Dreidimensionale Gestaltung durch radikale Fräsung
Die Idee: stark in die Fläche fräsen – symmetrisch wie asymmetrisch – um die Schichtung des Materials großzügig freizulegen.
Durch präzise CNC- und Handfräsungen entstehen topografische Landschaften, die die innere Struktur des Materials sichtbar machen. So wird nicht nur Oberfläche gestaltet, sondern Tiefe erzeugt.

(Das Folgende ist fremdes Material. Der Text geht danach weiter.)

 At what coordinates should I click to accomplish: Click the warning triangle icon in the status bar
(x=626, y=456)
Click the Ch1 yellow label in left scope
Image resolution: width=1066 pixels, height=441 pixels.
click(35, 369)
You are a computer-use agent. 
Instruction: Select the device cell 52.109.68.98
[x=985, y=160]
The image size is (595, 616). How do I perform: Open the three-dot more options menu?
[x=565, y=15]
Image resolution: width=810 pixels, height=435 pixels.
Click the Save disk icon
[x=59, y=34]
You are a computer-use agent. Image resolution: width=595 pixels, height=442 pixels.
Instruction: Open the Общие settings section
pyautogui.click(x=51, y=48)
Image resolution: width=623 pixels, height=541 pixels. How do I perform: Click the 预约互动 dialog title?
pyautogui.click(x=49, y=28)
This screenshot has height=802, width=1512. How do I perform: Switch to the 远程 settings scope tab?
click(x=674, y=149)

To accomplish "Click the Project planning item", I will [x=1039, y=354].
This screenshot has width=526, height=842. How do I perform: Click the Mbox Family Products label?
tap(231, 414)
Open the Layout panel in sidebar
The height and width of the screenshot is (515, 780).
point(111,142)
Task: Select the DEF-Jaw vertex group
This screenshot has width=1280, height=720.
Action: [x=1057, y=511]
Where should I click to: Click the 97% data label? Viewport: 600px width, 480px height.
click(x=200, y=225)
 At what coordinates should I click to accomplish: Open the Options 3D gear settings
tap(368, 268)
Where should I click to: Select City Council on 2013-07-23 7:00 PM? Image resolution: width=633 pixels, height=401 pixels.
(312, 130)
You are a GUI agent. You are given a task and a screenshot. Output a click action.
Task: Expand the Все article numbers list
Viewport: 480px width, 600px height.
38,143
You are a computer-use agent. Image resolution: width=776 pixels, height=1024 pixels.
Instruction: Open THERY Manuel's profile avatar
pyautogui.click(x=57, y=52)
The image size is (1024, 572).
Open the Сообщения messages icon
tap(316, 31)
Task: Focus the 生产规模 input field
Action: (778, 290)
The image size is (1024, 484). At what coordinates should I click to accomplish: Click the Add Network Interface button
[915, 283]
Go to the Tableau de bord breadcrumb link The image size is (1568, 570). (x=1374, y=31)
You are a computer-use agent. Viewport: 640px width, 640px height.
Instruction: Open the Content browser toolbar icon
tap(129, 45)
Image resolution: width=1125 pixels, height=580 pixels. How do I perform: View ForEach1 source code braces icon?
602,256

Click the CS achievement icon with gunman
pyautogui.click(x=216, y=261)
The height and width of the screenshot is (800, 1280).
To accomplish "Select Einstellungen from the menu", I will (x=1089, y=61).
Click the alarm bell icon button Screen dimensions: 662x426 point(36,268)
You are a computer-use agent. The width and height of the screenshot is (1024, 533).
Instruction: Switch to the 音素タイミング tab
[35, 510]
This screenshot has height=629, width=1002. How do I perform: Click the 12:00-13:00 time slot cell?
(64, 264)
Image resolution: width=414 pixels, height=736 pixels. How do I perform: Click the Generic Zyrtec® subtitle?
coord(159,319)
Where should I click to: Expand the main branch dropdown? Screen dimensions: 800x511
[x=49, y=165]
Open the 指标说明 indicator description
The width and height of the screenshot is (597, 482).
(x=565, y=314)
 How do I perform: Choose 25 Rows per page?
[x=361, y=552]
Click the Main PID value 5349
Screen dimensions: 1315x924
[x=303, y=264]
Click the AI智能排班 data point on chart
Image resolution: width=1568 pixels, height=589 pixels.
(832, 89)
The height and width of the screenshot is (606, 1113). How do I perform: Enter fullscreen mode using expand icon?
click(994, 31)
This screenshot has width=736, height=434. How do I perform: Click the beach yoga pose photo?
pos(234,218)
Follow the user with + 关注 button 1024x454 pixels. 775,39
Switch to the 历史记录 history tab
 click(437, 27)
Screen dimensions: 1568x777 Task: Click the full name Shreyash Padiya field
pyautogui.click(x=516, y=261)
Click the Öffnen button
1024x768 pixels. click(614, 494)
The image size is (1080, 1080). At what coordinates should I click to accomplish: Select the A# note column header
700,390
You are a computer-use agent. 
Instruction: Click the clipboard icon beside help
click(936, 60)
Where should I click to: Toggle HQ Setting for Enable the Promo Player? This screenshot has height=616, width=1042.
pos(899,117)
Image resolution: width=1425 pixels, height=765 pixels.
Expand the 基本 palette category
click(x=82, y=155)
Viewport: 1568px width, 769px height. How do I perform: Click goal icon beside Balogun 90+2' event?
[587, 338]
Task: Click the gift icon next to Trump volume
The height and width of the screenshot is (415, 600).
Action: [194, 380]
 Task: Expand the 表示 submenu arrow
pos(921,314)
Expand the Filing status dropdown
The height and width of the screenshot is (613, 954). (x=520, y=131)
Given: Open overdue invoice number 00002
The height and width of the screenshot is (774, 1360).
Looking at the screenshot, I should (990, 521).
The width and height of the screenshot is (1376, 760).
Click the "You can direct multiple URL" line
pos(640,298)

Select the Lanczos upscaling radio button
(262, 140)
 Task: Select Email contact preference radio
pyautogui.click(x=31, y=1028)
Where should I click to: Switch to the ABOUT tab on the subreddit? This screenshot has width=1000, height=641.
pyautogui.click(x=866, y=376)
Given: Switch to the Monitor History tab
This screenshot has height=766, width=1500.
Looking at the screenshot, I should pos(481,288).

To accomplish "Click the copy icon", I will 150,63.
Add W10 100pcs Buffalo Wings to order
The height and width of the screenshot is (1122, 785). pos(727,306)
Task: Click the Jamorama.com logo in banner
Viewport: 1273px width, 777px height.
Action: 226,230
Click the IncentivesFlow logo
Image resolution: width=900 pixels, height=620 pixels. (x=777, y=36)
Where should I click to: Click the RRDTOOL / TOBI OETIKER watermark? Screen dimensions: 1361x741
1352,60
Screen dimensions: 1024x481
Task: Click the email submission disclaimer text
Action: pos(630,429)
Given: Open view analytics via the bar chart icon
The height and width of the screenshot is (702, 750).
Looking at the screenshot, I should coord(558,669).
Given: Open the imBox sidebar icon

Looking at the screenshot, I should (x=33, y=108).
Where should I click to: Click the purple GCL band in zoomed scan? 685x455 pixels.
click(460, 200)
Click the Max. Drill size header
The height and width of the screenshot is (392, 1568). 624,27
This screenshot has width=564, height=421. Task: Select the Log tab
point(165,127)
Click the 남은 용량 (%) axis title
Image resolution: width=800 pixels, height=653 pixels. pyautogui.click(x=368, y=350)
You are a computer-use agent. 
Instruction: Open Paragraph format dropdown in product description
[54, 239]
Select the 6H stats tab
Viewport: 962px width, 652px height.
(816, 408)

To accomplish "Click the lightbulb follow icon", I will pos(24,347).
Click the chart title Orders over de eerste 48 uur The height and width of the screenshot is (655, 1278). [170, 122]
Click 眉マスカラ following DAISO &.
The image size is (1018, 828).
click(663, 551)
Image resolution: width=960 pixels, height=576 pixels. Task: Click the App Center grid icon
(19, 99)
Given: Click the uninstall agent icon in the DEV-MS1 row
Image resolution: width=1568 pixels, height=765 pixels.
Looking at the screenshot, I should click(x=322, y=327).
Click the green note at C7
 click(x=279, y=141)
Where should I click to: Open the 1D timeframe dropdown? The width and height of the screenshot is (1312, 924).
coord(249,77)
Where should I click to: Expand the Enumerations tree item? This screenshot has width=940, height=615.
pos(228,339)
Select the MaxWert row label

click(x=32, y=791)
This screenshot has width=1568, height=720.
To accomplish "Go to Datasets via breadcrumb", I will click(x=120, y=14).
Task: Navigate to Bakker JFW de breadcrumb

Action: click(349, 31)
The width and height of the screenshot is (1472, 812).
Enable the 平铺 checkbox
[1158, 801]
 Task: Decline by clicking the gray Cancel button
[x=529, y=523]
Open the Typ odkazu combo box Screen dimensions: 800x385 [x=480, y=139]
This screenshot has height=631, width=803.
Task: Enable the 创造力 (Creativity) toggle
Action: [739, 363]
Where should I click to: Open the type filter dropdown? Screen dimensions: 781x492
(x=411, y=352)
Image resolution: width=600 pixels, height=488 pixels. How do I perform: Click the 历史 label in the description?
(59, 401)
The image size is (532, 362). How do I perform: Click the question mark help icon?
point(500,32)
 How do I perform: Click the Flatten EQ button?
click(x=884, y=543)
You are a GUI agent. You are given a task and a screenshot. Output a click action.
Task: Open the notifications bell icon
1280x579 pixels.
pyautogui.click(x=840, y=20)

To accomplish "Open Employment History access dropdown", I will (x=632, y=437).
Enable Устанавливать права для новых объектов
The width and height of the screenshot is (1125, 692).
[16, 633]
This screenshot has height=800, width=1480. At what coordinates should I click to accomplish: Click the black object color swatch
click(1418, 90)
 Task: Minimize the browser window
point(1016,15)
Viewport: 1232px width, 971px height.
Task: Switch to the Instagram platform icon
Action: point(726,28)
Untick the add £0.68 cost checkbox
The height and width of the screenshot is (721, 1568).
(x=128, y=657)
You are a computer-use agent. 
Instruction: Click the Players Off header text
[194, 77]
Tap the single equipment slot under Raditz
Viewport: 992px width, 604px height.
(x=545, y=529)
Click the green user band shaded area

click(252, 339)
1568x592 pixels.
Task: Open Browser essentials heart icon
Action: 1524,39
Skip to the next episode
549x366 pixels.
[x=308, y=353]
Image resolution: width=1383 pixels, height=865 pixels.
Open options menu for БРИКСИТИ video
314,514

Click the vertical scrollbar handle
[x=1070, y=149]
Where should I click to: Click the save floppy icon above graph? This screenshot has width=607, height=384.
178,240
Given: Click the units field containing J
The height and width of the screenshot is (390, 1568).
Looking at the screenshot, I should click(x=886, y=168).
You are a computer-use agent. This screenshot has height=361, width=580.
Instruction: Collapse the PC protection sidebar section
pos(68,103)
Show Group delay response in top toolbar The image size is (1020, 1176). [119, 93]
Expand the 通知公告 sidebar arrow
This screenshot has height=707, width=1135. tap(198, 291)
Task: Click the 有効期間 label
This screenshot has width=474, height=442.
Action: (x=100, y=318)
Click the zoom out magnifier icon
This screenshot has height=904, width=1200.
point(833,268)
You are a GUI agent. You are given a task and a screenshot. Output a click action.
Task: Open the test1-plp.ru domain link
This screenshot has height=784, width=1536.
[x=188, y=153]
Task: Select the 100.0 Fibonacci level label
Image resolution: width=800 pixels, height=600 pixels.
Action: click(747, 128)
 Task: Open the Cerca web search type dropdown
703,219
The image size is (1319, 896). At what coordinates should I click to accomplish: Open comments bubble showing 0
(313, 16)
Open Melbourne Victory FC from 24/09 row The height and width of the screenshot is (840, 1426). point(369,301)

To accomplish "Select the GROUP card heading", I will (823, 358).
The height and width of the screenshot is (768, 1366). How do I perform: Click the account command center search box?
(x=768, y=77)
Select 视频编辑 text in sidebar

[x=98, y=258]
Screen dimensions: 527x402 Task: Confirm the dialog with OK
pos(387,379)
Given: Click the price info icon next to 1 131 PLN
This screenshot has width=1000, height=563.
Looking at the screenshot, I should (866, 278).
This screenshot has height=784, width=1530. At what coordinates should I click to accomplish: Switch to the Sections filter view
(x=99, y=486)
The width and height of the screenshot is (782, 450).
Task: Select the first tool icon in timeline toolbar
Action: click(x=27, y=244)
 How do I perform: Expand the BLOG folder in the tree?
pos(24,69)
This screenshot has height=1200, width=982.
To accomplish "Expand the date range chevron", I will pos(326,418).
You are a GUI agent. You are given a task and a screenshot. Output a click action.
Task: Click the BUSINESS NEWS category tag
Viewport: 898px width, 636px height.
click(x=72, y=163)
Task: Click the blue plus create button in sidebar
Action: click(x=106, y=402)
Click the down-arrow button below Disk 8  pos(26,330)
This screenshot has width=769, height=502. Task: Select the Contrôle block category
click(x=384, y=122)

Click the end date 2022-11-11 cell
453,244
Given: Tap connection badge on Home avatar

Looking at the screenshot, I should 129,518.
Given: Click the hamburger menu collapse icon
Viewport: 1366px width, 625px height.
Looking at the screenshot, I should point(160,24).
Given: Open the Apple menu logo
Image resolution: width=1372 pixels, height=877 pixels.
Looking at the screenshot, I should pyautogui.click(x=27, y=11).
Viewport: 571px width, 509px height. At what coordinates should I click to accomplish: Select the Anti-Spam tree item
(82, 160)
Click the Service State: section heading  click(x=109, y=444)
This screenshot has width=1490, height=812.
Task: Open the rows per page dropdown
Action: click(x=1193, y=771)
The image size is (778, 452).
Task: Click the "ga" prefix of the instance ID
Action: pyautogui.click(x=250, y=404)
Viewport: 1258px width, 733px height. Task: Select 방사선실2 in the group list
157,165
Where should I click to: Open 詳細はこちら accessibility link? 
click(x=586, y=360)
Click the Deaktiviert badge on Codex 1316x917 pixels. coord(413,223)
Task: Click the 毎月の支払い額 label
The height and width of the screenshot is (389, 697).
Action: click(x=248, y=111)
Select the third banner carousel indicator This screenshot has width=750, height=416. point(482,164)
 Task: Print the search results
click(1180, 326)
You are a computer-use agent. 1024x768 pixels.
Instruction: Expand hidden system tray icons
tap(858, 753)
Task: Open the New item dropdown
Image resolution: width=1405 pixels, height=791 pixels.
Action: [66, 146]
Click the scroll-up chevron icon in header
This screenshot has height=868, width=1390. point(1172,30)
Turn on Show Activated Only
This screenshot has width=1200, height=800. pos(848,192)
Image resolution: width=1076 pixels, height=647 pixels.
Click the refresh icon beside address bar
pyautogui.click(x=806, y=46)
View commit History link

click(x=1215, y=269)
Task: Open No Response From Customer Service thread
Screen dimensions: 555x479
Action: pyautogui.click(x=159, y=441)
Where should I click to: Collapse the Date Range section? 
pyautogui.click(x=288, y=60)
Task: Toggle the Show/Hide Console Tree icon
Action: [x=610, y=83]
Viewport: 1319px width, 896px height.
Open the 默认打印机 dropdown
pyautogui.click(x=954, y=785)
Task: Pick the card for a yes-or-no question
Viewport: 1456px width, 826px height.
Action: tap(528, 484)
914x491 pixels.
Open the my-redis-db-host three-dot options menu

Das Wiener Designkollektiv rund um Martin Ritt und Designerin Alexandra Spitzer hat dieses Prinzip auf einzigartige Weise interpretiert und daraus skulpturale Hocker entwickelt. Das Ergebnis ist eine völlig neue Perspektive auf Sitzmöbel aus Schichtholz.
Designkollektiv.at
FOTO © Christoph Panzer
Was ist Actionwood?
Actionwood ist ein extrem hart verpresstes Schichtholz aus Birke. Mehrere Lagen werden vollständig farblich durchtränkt und unter hohem Druck laminiert.
Das Resultat:
- Hohe Dichte und Stabilität
- Intensive, durchgehende Farbigkeit
- Markante Linien- und Schichtbilder
- Außergewöhnliche Widerstandsfähigkeit
Unendliche Gestaltungsmöglichkeiten
Actionwood wird traditionell verwendet für:
- Bogenbau
- Drechselarbeiten
- Messergriffe
- Pistolengriffe & Gewehrschäfte
- Griffschalen
- Handlaufstangen
- Knöpfe
- Kugelschreiber & Penblanks
- Skateboards u.v.m.
Doch das Designkollektiv zeigt: Das Material kann mehr.
Mit dem gefrästen Hocker entsteht eine neue Designkategorie – zwischen Möbel, Skulptur und Materialstudie.
Nachhaltigkeit & Materialinnovation
Actionwood basiert auf Birkenfurnier und nutzt den Werkstoff Holz in verdichteter Form besonders effizient. In Kombination mit innovativer Gestaltung entsteht ein langlebiges Designobjekt mit Charakter.
Die Verbindung aus Materialforschung, präziser Fertigung und experimentellem Design macht diese Hocker zu einem Statement für zeitgenössisches Möbeldesign aus Wien.